Приводы уже находятся в массовом производстве и появятся в продаже в агусте текущего года.

----------


## CSN

Стоит дваWD-пока новыйSeagate- 2 года,но есть подозрения что ему больше.Когда покупался комп...,не прдставлял вообще что там должно быть внутри ,стояла система а размер был у него 20 Гиг.и остатки 3D Max.

----------


## Timoha

*Seagate*. Установлено два диска, работают более двух лет, нареканий нет.

----------


## ISO

Проголосовал за WD.Считаю небольшим преимуществом данных дисков, то что у них вся начинка плат спрятана во внутрь диска. Меньше вероятности, что при ударе по плате что-то отлетит. А насчет надежности - это показатель, зависящий от многих факторов.

----------


## MOCT

> Проголосовал за WD.Считаю небольшим преимуществом данных дисков, то что у них вся начинка плат спрятана во внутрь диска. Меньше вероятности, что при ударе по плате что-то отлетит.
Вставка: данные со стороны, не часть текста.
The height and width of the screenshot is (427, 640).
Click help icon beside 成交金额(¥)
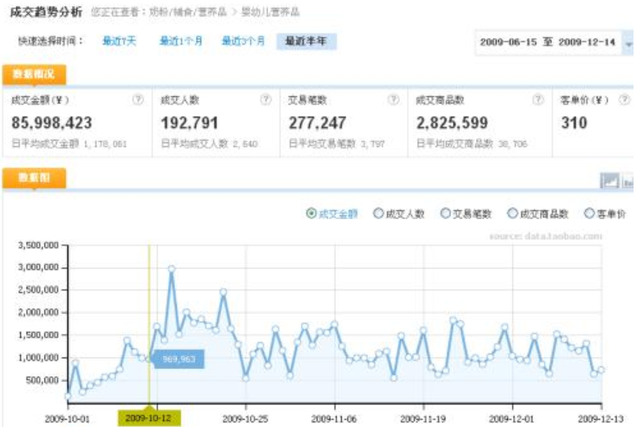coord(137,101)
не рекомендую брать винты, у которых плата под металлической планкой или поролоном - чипы греются сильнее, что сказывается отнюдь не положительно.

у Fujitsu и Quantum были проблемы с флюсом, что приводило к выходу из строя, иногда со взрывом  :Wink: 

WB - период выпуска 10-40gb винчестеров подорвал веру в эту марку.

IBM - никогда не производили хороших винчестеров, не думаю что у Hitachi получится лучше

Seagate - возможно и более шумные, но более отказоустойчивые

Maxtor - очень неприлично греются и шумят

Не рекомендуется использовать диски емкостью 60 и 120gb, т.к. это отбраковка из числа дисков с большей емкостью.

----------


## anton_dr

> WB - ...
> IBM - ...
> 
> Seagate - ...
> 
> Maxtor - ....


И только про Самсунги я (МОСТ) ничего плохого сказать не могу  :Smiley:

----------


## MOCT

> И только про Самсунги я (МОСТ) ничего плохого сказать не могу


да писать устал ;-)
вообще у них только мониторы отличные (у меня повсюду стоят), а вот с другим железом (в первую очередь с винтами) послабее. из винтов у меня куча Seagate.

----------


## Shu_b

> не рекомендую брать винты, у которых плата под металлической планкой или поролоном - чипы греются сильнее, что сказывается отнюдь не положительно.


Seagate U6 -все резиновые  :Smiley:  самые холодные в системе... 




> WB - период выпуска 10-40gb винчестеров подорвал веру в эту марку.


"По слухам" веру в марку подорвала закупка одним из поставщиков железа того времени "упавшего" контенера с HDD данной марки.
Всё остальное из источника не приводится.